*** Opening of DATA RECORDS ***

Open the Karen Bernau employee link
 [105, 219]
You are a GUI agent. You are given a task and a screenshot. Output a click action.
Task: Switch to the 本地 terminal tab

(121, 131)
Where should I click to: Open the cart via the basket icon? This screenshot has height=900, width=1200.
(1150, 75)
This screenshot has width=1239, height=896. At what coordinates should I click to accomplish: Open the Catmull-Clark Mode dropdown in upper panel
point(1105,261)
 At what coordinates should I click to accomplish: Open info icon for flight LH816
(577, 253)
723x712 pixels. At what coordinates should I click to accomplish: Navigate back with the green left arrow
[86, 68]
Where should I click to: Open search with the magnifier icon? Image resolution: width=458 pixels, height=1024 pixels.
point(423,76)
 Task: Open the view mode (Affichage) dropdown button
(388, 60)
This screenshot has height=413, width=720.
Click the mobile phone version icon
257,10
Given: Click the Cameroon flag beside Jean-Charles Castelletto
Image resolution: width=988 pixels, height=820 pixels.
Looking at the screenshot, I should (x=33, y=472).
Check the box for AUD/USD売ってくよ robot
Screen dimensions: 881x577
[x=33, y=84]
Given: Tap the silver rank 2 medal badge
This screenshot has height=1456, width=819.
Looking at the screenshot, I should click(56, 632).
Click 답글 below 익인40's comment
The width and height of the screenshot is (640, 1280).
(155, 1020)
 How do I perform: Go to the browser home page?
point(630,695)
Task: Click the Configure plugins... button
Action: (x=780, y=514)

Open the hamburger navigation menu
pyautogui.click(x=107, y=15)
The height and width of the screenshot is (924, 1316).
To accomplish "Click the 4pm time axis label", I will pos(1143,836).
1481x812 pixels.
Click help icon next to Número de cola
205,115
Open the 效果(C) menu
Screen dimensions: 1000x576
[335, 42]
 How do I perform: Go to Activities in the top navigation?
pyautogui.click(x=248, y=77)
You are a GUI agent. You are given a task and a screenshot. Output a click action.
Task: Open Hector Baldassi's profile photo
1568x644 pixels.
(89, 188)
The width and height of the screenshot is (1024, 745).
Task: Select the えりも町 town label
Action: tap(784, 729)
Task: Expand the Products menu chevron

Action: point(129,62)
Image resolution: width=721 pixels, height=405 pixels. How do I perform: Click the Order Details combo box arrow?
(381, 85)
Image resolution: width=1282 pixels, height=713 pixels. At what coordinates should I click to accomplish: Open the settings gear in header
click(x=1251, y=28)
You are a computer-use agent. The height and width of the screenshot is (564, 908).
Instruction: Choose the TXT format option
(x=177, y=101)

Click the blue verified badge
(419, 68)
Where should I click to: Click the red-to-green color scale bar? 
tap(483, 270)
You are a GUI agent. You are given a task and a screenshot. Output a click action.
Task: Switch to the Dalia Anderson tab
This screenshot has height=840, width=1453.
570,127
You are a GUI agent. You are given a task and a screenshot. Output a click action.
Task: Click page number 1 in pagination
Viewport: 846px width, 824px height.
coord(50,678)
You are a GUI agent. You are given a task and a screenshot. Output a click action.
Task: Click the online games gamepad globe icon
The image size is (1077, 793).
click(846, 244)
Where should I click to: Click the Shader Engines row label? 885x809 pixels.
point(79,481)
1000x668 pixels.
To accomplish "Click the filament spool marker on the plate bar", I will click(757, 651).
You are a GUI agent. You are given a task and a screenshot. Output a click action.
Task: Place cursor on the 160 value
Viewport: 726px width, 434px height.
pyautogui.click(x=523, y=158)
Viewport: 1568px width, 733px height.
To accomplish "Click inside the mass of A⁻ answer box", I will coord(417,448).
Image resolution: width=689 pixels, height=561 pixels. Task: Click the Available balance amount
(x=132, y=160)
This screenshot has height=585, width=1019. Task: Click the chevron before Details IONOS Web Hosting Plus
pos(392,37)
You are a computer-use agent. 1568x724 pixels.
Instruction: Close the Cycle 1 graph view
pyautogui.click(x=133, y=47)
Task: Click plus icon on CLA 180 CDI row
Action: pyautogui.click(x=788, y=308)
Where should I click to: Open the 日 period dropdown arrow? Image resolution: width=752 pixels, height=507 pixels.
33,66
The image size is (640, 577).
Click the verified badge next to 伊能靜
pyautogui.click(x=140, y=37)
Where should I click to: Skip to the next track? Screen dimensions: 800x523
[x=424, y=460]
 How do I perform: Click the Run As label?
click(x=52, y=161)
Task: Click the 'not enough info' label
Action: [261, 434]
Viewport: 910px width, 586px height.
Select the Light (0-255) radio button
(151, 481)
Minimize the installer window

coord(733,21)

*** Close of DATA RECORDS ***

● **WHAT YOU SHOULD DO**
Write every record out again, unaltered.

● **EXERCISE RESPONSE**
Open the Karen Bernau employee link
 [105, 219]
You are a GUI agent. You are given a task and a screenshot. Output a click action.
Task: Switch to the 本地 terminal tab

(121, 131)
Where should I click to: Open the cart via the basket icon? This screenshot has height=900, width=1200.
(1150, 75)
This screenshot has width=1239, height=896. At what coordinates should I click to accomplish: Open the Catmull-Clark Mode dropdown in upper panel
point(1105,261)
 At what coordinates should I click to accomplish: Open info icon for flight LH816
(577, 253)
723x712 pixels. At what coordinates should I click to accomplish: Navigate back with the green left arrow
[86, 68]
Where should I click to: Open search with the magnifier icon? Image resolution: width=458 pixels, height=1024 pixels.
point(423,76)
 Task: Open the view mode (Affichage) dropdown button
(388, 60)
This screenshot has height=413, width=720.
Click the mobile phone version icon
257,10
Given: Click the Cameroon flag beside Jean-Charles Castelletto
Image resolution: width=988 pixels, height=820 pixels.
Looking at the screenshot, I should (x=33, y=472).
Check the box for AUD/USD売ってくよ robot
Screen dimensions: 881x577
[x=33, y=84]
Given: Tap the silver rank 2 medal badge
This screenshot has height=1456, width=819.
Looking at the screenshot, I should click(56, 632).
Click 답글 below 익인40's comment
The width and height of the screenshot is (640, 1280).
(155, 1020)
 How do I perform: Go to the browser home page?
point(630,695)
Task: Click the Configure plugins... button
Action: (x=780, y=514)

Open the hamburger navigation menu
pyautogui.click(x=107, y=15)
The height and width of the screenshot is (924, 1316).
To accomplish "Click the 4pm time axis label", I will pos(1143,836).
1481x812 pixels.
Click help icon next to Número de cola
205,115
Open the 效果(C) menu
Screen dimensions: 1000x576
[335, 42]
 How do I perform: Go to Activities in the top navigation?
pyautogui.click(x=248, y=77)
You are a GUI agent. You are given a task and a screenshot. Output a click action.
Task: Open Hector Baldassi's profile photo
1568x644 pixels.
(89, 188)
The width and height of the screenshot is (1024, 745).
Task: Select the えりも町 town label
Action: tap(784, 729)
Task: Expand the Products menu chevron

Action: point(129,62)
Image resolution: width=721 pixels, height=405 pixels. How do I perform: Click the Order Details combo box arrow?
(381, 85)
Image resolution: width=1282 pixels, height=713 pixels. At what coordinates should I click to accomplish: Open the settings gear in header
click(x=1251, y=28)
You are a computer-use agent. The height and width of the screenshot is (564, 908).
Instruction: Choose the TXT format option
(x=177, y=101)

Click the blue verified badge
(419, 68)
Where should I click to: Click the red-to-green color scale bar? 
tap(483, 270)
You are a GUI agent. You are given a task and a screenshot. Output a click action.
Task: Switch to the Dalia Anderson tab
This screenshot has height=840, width=1453.
570,127
You are a GUI agent. You are given a task and a screenshot. Output a click action.
Task: Click page number 1 in pagination
Viewport: 846px width, 824px height.
coord(50,678)
You are a GUI agent. You are given a task and a screenshot. Output a click action.
Task: Click the online games gamepad globe icon
The image size is (1077, 793).
click(846, 244)
Where should I click to: Click the Shader Engines row label? 885x809 pixels.
point(79,481)
1000x668 pixels.
To accomplish "Click the filament spool marker on the plate bar", I will click(757, 651).
You are a GUI agent. You are given a task and a screenshot. Output a click action.
Task: Place cursor on the 160 value
Viewport: 726px width, 434px height.
pyautogui.click(x=523, y=158)
Viewport: 1568px width, 733px height.
To accomplish "Click inside the mass of A⁻ answer box", I will coord(417,448).
Image resolution: width=689 pixels, height=561 pixels. Task: Click the Available balance amount
(x=132, y=160)
This screenshot has height=585, width=1019. Task: Click the chevron before Details IONOS Web Hosting Plus
pos(392,37)
You are a computer-use agent. 1568x724 pixels.
Instruction: Close the Cycle 1 graph view
pyautogui.click(x=133, y=47)
Task: Click plus icon on CLA 180 CDI row
Action: pyautogui.click(x=788, y=308)
Where should I click to: Open the 日 period dropdown arrow? Image resolution: width=752 pixels, height=507 pixels.
33,66
The image size is (640, 577).
Click the verified badge next to 伊能靜
pyautogui.click(x=140, y=37)
Where should I click to: Skip to the next track? Screen dimensions: 800x523
[x=424, y=460]
 How do I perform: Click the Run As label?
click(x=52, y=161)
Task: Click the 'not enough info' label
Action: [261, 434]
Viewport: 910px width, 586px height.
Select the Light (0-255) radio button
(151, 481)
Minimize the installer window

coord(733,21)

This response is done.